Of the 110 tested, 13.6% had positive results, 60.9% were negative, and 25.5% had variants of uncertain significance (VUS). Positive results identified HCTD-related genes such as COL1A1, COL1A2, COL2A1, COL5A1, FBN1, FBN2, SMAD4, and TGFB2, with all cases resulting in formal CTD diagnoses. Among VUS results, 17.8% were diagnosed with a CTD (4 hypermobile Ehlers-Danlos syndrome [hEDS] and 1 suspected pathogenic VUS), 28.6% ruled out, and 53.6% remained uncertain. Among negative results, 31.3% were diagnosed with a CTD (20 hEDS and 1 classical EDS), 49.3% ruled out, and 19.4% remained uncertain.

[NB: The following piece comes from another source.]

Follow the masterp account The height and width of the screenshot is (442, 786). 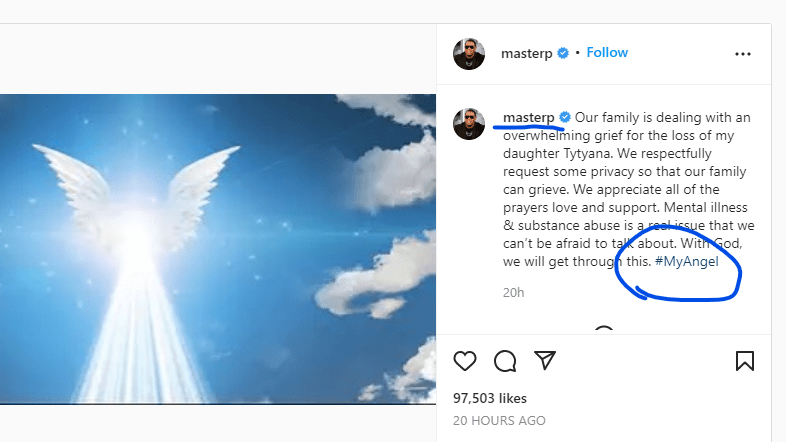(607, 53)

Of the 11 patients recommended for but not completing testing, 1 was diagnosed with hEDS after declining testing, while 10 remained with uncertain diagnoses. Among the 25 patients not recommended for genetic testing, 36% were diagnosed with a CTD (all hEDS), 56% were ruled out, and 8% were classified as uncertain, with hypermobility spectrum disorder.
Conclusion:
This study highlights the complexities of genetic testing and interpretation in hereditary connective tissue disorders (HCTDs), particularly in cases where standardized clinical criteria exist but are not consistently utilized. Our study also highlights variability in testing strategies even for similar presentations. Positive genetic findings played a critical role in confirming diagnoses, while negative results were valuable in both ruling out HCTDs with low pre-test probabilities and supporting diagnoses like hEDS. However, some patients remained without definitive diagnoses, and variants of uncertain significance (VUS) further complicated clinical interpretation. By clarifying the impact of genetic testing on clinical decision-making for HCTDs, our findings offer valuable insights for optimizing testing strategies, counseling, and patient management in clinical practice.